Please count the lines in the entries below that contain the word "window", treating uppercase and lowercase as different, and reply with the number alone.

⟨

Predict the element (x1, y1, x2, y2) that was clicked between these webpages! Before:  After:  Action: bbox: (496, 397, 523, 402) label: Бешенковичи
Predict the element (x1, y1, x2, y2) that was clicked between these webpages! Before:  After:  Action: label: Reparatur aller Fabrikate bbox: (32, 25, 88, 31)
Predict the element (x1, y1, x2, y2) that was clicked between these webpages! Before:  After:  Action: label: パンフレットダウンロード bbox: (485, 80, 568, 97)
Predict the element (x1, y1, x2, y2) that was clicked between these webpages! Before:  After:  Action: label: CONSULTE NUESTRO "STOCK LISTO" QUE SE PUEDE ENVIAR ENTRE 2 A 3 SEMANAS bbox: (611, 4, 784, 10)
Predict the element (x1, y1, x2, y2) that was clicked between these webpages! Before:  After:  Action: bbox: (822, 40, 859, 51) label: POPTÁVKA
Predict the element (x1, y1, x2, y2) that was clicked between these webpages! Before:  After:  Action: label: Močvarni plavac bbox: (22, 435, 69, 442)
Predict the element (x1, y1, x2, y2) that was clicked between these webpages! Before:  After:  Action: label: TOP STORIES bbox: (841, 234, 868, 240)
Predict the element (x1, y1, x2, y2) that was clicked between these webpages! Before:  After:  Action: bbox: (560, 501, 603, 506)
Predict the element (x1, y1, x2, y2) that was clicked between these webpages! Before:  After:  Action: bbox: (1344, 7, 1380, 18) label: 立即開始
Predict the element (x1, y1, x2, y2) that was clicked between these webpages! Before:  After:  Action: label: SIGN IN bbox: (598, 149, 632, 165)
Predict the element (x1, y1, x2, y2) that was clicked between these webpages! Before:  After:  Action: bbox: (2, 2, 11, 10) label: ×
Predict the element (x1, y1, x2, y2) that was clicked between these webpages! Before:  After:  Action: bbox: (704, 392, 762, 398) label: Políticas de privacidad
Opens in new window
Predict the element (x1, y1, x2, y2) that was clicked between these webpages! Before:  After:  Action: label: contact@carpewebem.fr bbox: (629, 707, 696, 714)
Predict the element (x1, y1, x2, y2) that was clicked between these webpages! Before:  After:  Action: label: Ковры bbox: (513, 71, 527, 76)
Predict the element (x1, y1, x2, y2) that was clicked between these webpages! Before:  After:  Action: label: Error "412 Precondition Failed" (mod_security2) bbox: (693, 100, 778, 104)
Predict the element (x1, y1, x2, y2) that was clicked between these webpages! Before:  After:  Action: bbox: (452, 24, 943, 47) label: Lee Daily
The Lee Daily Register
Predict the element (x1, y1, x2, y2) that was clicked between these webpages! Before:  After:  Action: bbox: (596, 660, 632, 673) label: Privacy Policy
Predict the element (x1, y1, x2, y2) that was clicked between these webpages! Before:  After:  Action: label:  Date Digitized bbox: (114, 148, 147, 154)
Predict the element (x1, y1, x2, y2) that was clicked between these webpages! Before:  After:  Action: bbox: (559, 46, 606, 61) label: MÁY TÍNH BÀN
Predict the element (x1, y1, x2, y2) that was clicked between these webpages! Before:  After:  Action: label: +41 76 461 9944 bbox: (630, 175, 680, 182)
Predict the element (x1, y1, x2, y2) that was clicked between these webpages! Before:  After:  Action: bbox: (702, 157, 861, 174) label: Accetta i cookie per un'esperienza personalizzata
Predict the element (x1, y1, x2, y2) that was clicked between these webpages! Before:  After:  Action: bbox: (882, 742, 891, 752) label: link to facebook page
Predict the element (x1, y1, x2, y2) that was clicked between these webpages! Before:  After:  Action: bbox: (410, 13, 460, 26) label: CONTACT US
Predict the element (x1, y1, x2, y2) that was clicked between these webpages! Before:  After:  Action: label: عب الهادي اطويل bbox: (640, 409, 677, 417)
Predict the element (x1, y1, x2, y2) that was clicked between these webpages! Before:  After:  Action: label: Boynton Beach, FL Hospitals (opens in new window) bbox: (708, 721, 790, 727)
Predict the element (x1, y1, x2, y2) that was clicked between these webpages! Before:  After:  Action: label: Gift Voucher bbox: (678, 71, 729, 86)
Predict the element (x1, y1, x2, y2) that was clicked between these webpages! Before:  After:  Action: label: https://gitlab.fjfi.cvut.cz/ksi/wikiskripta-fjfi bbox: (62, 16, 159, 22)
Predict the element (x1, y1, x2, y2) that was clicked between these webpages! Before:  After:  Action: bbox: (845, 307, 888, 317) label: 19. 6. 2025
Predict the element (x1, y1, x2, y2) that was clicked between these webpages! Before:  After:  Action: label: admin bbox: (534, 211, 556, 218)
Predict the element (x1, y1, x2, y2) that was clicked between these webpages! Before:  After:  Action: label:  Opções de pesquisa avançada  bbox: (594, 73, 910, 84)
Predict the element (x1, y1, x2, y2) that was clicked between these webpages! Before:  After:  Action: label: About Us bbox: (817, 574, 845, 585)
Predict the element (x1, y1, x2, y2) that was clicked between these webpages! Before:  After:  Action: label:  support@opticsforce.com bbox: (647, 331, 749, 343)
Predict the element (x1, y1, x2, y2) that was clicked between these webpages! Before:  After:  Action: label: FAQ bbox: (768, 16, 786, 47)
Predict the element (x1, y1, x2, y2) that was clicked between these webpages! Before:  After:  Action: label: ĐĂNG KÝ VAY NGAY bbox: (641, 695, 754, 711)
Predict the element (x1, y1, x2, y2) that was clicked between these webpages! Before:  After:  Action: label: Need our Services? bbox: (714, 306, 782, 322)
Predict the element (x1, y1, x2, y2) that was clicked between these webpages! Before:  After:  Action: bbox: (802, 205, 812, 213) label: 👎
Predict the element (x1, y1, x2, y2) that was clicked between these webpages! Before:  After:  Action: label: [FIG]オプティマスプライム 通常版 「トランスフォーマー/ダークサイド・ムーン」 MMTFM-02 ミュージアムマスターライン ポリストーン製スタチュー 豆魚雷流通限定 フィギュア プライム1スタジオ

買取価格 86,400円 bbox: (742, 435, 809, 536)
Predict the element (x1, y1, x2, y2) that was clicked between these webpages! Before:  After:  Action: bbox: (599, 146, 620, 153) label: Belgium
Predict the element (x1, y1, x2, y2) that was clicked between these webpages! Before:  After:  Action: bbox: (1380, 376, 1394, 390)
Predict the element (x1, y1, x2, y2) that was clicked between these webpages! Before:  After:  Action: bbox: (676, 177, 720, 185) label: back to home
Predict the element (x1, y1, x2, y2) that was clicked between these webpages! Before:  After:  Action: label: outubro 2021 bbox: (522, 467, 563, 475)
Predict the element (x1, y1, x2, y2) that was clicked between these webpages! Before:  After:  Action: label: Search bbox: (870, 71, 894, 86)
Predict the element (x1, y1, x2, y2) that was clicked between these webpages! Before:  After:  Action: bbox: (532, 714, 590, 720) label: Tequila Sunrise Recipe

⟩

**Complete answer**
2